В этом плане весьма показательна разъясняющая формула заклятья, включенная митрополитом Киприаном в подлинную жалованную грамоту Владимирского монастыря «Святого Рождества и гроба великого князя Александра» на суздальское село Веское 1399 г. для поминовения Александра. Этим торжественным актом высшего церковного иерарха подтверждались прежние жалованные грамоты, выданные Рождественскому монастырю на данное село великими владимирскими князьями как Тверского, так и Московского дома. «Кто подвигнет теми грамотами князей великих, а порушит поминанье того великого князя Александра, тот и сам беспамятен будет по своем животе, зане по души дано в память князя великого, того деля да убоится всяк страх Божья и Пречистые его матери»27. В приведенном заклятье акцент сделан не только на воздействии всевышних сил, но и на сознании человека — посмевший отобрать у монастыря село, данное для поминовения князя, сам должен убояться собственного беспамятства. Попутно отметим, что включение в посвятительную формулу Владимирского Рождественского монастыря названия «гроба великого князя Александра» встречается в еще одной подлинной грамоте — Василия II 1430-х г.28. Сравнительно поздно в эту формулу войдет и само имя святого благоверного Александра Невского: в грамотах митрополитов с начала XVI в., а в частных поземельных актах — с середины-второй половины XVI в, видимо, в связи с его общерусской канонизацией в 1547 г.29 Иногда в позднейших грамотах, второй половины XVI — первой четверти XVII в., наряду с мирским, указывается даже и его монашеское имя — Алексей. В жалованной общей грамоте Михаила Федоровича 1623 г. находим весьма пышное название этого монастыря как «дома Пречистые Богородицы и преподобного великого чюдотворца Олександра Невского».

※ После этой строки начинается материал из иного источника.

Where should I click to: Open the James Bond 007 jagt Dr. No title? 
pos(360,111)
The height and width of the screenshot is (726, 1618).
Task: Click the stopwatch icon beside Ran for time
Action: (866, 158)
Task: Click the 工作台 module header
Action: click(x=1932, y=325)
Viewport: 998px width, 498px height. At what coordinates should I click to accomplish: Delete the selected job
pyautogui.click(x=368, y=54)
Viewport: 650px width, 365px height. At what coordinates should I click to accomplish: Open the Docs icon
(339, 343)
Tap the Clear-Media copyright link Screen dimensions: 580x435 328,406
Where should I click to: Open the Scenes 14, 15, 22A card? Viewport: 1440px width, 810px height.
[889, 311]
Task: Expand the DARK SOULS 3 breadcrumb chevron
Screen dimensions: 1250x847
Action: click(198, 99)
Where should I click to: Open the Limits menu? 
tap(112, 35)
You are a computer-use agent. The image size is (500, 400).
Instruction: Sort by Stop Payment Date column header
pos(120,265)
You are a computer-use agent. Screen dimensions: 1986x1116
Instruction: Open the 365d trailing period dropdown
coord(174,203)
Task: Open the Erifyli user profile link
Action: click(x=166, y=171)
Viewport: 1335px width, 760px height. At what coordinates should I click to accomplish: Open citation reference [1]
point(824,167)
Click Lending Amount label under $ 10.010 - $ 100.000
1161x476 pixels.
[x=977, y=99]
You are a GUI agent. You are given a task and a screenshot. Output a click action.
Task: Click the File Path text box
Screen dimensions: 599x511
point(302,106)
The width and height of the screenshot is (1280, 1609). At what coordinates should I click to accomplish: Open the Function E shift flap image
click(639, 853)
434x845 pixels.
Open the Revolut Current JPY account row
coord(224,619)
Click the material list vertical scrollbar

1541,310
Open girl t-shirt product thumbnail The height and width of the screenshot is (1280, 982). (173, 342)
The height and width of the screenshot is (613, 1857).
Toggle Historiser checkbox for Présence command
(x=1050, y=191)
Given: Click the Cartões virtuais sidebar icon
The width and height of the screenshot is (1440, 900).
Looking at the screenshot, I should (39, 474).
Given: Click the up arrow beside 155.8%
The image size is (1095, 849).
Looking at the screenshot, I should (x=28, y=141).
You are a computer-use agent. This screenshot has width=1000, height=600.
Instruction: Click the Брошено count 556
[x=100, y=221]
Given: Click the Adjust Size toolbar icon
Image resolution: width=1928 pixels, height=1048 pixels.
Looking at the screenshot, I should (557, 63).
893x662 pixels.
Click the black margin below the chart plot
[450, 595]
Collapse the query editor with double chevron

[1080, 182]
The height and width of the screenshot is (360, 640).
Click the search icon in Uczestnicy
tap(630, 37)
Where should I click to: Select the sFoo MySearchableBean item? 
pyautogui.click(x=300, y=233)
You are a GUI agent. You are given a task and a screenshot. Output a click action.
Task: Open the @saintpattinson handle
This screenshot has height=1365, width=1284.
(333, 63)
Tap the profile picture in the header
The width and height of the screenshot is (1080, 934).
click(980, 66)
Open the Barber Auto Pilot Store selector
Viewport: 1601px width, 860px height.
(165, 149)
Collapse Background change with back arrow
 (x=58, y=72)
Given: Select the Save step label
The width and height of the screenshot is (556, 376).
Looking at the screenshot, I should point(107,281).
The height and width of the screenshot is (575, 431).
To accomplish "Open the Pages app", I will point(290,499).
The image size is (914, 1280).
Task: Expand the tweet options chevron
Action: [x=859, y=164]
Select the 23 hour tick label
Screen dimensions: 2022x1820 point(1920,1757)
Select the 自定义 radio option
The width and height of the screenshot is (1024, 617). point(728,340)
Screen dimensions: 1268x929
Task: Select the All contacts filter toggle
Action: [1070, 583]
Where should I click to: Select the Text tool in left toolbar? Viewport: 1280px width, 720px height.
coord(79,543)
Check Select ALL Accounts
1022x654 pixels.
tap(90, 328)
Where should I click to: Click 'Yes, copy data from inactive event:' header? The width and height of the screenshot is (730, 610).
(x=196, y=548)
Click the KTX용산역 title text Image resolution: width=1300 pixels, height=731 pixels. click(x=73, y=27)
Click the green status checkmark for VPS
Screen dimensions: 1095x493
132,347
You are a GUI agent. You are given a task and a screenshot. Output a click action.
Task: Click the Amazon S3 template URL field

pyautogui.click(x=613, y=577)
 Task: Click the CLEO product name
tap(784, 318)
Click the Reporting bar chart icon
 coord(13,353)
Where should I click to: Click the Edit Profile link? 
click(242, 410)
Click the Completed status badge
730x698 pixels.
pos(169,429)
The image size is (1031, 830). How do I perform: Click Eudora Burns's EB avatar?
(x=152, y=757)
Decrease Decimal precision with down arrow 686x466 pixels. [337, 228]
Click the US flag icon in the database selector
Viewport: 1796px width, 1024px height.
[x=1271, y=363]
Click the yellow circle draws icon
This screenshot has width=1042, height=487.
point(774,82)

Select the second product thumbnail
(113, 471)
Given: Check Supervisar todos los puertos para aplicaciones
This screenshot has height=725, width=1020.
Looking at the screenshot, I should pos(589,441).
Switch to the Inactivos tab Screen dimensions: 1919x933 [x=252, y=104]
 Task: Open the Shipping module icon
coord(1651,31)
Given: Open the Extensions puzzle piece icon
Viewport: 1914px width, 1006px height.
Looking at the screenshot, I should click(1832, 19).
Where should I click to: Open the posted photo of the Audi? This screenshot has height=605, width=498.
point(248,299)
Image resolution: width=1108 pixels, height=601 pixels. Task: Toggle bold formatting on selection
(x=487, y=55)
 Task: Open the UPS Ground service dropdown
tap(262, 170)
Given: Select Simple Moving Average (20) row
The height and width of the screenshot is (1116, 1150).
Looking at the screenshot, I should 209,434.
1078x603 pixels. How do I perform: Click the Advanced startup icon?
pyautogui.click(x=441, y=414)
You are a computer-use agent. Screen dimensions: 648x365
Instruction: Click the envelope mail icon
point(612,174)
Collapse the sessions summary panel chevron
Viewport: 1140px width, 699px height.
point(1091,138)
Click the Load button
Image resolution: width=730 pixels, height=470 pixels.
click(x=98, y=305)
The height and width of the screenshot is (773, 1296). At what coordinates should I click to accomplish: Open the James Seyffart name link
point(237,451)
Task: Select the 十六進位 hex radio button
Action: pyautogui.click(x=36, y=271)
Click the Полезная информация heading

Полагаем, что именно с митрополитом Киприаном в конце XIV в. и следует связывать упорядочение поминального культа на Руси. Оказало влияние на этот процесс и сама эпоха Куликовской битвы. В Киприановской редакции Сказания о Мамаевом побоище Сергий Радонежский еще перед сражением обращается к великому князю: «…не пришло еще время тебе с вечным сном надеть венец нетленный, но бесчисленному множеству других готовятся венцы с вечной памятью». Пророчество старца о больших потерях в предстоящей битве подтвердились в последующих словах великого князя Дмитрия Донского по возвращении с Куликовской битвы:

«…И ныне, убо, отце, божиим попущением за многиа грехи наша избьено бысть от татар многое множество воиньства христианьского. И что бы тебе пети понафида и служити обедня по всех по них избьенных!»30. Как известно, поминовение это стало совершаться в Дмитриевскую родительскую субботу перед 26 октября.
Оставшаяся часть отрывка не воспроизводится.